The British Foreign Office and the U.S. Treasury Department announced sanctions on December 7 against two Russians for their ties to a group of cybercriminals sponsored by Russia's Federal Security Service (FSB) that Britain and the United States say has targeted people and entities in the two countries and other partner countries.
The United States also announced an indictment charging the two Russians -- identified as Ruslan Peretyatko and Andrei Korinets -- with conducting a campaign to hack into computers in the United States, Britain, and other NATO countries "all on behalf of the Russian government."
The U.K. Foreign Office said in a statement on December 7 that the cyber-spying was conducted by Star Blizzard, also known as the Callisto Group, an entity that Britain's cybersecurity center has established with quasi-total certainty is run by Center 18 -- an FSB unit identified as being behind a series of cyber-espionage operations targeting Britain.
Following an investigation, the Foreign Office placed sanctions on Star Blizzard members Ruslan Aleksandrovich Peretyatko and Andrei Stanislavovich Korinets "for their involvement in the preparation of spear-phishing campaigns and associated activity that resulted in unauthorized access and exfiltration of sensitive data, which was intended to undermine U.K. organizations and more broadly, the U.K. government."
Among the actions conducted by Star Blizzard, the statement enumerated the targeting, including "spear-phishing," of British lawmakers from various political parties since at least 2015; the hack of British-U.S. trade documents that were leaked ahead of the 2019 general election; and the targeting of journalists, universities, the public sector, NGOs, and civil society groups that have a key role in British democracy.
British Foreign Secretary David Cameron said that, in sanctioning Korinets and Peretyatko and summoning the Russian ambassador, Britain was "shining a light on yet another example of how Russia chooses to operate on the global stage."
He said Russia’s attempts to interfere in U.K. politics "are completely unacceptable and seek to threaten our democratic processes."
The United States took action against Peretyatko and Korinets "in solidarity and support with the United Kingdom" after identifying their connection to the FSB unit and its activity targeting U.S. critical government networks, the U.S. Treasury Department said in a news release.
The U.S. Justice Department said the indictment charges each defendant with conspiracy to commit computer fraud against the United States, which carries a maximum penalty of five years in prison, and conspiracy to commit wire fraud, which carries a maximum penalty of 20 years in prison.

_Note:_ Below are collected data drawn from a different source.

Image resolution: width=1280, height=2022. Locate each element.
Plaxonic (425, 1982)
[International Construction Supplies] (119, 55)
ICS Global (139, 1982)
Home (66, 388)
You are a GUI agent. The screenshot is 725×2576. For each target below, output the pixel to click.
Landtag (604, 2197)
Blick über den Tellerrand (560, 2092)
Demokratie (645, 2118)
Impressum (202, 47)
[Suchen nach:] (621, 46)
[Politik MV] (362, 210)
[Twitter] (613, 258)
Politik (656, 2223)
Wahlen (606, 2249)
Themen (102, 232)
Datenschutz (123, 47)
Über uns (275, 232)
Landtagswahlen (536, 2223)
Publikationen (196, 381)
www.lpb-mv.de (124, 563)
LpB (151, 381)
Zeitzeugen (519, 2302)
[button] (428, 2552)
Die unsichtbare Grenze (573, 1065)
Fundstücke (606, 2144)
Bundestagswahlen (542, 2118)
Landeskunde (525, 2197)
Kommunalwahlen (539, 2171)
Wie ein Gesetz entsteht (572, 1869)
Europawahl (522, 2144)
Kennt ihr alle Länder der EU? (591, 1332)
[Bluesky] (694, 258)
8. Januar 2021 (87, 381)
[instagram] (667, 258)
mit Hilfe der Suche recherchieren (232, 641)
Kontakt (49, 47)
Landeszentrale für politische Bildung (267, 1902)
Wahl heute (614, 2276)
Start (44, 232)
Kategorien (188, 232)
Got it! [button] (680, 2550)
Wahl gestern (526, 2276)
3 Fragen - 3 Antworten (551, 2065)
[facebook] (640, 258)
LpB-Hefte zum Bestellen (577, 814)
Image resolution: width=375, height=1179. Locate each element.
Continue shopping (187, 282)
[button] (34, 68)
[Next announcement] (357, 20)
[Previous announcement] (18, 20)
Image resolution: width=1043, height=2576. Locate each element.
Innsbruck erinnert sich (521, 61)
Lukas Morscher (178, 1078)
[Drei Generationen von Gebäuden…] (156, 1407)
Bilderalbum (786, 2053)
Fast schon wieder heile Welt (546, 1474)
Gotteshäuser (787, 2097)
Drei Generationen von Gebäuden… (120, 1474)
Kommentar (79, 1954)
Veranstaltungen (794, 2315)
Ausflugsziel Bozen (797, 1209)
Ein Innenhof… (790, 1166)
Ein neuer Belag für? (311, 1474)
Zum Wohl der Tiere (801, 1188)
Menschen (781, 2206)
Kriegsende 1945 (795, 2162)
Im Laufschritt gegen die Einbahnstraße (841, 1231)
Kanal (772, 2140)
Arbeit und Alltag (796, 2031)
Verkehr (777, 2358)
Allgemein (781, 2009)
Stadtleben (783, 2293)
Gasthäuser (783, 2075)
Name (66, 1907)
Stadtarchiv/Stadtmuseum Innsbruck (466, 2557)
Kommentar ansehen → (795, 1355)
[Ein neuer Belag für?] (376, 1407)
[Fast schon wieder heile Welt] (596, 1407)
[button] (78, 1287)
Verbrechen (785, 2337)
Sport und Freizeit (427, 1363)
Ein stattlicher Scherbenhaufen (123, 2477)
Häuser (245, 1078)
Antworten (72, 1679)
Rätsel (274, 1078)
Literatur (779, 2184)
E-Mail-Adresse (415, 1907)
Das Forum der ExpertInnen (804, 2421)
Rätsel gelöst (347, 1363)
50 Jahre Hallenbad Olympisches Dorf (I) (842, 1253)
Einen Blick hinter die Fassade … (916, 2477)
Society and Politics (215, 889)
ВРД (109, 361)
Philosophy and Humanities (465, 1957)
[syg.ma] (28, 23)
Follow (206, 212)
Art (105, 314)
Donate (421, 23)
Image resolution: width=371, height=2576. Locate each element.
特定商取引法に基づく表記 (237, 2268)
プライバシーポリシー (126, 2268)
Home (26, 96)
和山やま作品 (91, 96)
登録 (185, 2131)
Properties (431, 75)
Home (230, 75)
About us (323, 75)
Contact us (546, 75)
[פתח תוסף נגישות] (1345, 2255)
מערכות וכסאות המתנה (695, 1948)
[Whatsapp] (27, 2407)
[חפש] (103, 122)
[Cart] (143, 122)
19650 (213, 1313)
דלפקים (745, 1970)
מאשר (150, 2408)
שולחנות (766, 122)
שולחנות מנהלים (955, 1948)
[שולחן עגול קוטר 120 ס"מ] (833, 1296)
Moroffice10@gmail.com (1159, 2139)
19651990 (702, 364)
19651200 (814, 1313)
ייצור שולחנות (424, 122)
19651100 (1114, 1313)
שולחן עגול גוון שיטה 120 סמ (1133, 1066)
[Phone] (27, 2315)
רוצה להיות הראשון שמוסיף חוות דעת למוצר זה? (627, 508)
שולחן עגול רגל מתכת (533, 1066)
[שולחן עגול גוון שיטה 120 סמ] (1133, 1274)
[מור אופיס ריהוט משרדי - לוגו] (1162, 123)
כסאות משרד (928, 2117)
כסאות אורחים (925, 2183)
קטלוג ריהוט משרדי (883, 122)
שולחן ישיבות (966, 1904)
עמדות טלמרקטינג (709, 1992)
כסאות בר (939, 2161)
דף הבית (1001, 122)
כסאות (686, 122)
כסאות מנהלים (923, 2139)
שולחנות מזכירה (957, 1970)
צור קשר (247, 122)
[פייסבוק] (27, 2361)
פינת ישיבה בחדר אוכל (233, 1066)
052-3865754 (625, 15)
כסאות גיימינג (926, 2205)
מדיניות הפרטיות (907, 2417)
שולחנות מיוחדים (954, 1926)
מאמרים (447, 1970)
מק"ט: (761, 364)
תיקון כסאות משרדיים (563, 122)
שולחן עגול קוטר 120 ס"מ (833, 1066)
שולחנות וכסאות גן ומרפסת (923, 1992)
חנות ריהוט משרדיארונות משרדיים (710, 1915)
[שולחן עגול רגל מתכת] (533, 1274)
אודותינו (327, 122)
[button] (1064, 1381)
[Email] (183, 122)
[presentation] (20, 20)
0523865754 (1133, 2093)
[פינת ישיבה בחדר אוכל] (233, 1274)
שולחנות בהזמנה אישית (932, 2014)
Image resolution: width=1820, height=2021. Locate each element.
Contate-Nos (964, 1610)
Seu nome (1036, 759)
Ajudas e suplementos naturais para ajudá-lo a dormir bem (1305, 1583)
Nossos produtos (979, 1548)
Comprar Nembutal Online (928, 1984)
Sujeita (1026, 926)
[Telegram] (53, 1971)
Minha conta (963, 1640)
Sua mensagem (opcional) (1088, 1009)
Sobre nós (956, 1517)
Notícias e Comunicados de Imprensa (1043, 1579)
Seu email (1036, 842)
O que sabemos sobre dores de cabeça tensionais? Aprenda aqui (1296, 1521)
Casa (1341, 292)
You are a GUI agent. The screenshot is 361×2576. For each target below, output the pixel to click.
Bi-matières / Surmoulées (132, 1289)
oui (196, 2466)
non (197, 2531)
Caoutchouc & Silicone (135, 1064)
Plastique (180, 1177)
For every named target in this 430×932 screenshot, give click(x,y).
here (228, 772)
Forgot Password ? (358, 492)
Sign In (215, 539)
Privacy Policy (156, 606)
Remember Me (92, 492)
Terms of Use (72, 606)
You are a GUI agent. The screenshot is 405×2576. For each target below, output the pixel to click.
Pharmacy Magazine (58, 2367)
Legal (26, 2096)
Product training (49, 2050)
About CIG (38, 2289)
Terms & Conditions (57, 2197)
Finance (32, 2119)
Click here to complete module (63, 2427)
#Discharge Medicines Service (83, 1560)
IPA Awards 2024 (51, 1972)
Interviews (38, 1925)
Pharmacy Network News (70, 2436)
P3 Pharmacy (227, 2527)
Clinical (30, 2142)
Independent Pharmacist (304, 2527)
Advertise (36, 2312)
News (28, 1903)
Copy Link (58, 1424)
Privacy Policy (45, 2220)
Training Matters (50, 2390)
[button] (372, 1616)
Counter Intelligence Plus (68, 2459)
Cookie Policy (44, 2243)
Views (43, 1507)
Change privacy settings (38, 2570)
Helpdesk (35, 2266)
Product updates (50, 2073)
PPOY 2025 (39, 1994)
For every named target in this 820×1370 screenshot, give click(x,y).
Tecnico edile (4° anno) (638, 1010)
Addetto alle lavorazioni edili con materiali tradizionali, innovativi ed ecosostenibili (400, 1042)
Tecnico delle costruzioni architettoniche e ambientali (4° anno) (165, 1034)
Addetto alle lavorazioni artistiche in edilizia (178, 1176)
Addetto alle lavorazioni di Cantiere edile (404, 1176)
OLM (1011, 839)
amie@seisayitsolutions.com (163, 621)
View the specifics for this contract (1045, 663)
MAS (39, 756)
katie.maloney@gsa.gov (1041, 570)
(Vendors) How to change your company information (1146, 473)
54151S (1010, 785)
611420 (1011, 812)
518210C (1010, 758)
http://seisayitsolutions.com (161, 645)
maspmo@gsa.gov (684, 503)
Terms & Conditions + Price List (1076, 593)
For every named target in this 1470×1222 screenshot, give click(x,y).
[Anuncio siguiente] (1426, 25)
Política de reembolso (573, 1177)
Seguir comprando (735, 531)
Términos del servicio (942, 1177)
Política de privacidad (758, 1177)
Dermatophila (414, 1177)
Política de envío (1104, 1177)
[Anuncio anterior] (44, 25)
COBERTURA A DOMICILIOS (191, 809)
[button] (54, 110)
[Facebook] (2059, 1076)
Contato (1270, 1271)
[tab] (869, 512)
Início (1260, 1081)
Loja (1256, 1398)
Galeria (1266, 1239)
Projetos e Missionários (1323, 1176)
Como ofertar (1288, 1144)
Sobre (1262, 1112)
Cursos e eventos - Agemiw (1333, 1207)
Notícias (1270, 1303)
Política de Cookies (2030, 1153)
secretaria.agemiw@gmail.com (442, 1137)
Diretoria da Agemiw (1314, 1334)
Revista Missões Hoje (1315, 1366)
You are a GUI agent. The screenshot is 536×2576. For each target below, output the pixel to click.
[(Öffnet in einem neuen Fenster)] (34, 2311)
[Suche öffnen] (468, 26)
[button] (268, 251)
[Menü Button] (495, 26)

The men are presumed to be in Russia and would risk being brought to the United States for prosecution on the charges only if they were arrested in a country that has an extradition treaty with the United States. The sanctions freeze any assets they hold in U.S. jurisdictions and bar people in the United States from conducting business or any other dealings with them.
Assistant Attorney General Matthew G. Olsen of the Justice Department’s National Security Division said in the Justice Department's news release that the indictment unsealed on December 7 highlights that the Russian government continues to target the critical networks of the United States and its partners.
“Through this malign influence activity directed at the democratic processes of the United Kingdom, Russia again demonstrates its commitment to using weaponized campaigns of cyber espionage against such networks in unacceptable ways," Olsen said.
The Treasury Department said the FSB has conducted spear-phishing campaigns designed to gain access to targeted e-mail accounts and maintain access to them to obtain potentially sensitive information.
The department said that Korinets and Peretyatko operated between at least 2016 and 2020. Their activities included creating malicious domain infrastructure for FSB spear-phishing campaigns and using several e-mail addresses designed to mimic legitimate management accounts of well-known technology companies.
One of the fake e-mail accounts intended to mimic a retired U.S. Air Force general and, since the date of its activation until late 2019, it had sent at least 20 spear-phishing e-mails, which included domains created by Korinets, the Treasury Department said.
Fraudulent e-mail accounts created by Peretyatko sent spear-phishing e-mails purporting to be from a major software company directing victims to change their passwords in an attempt to harvest their credentials.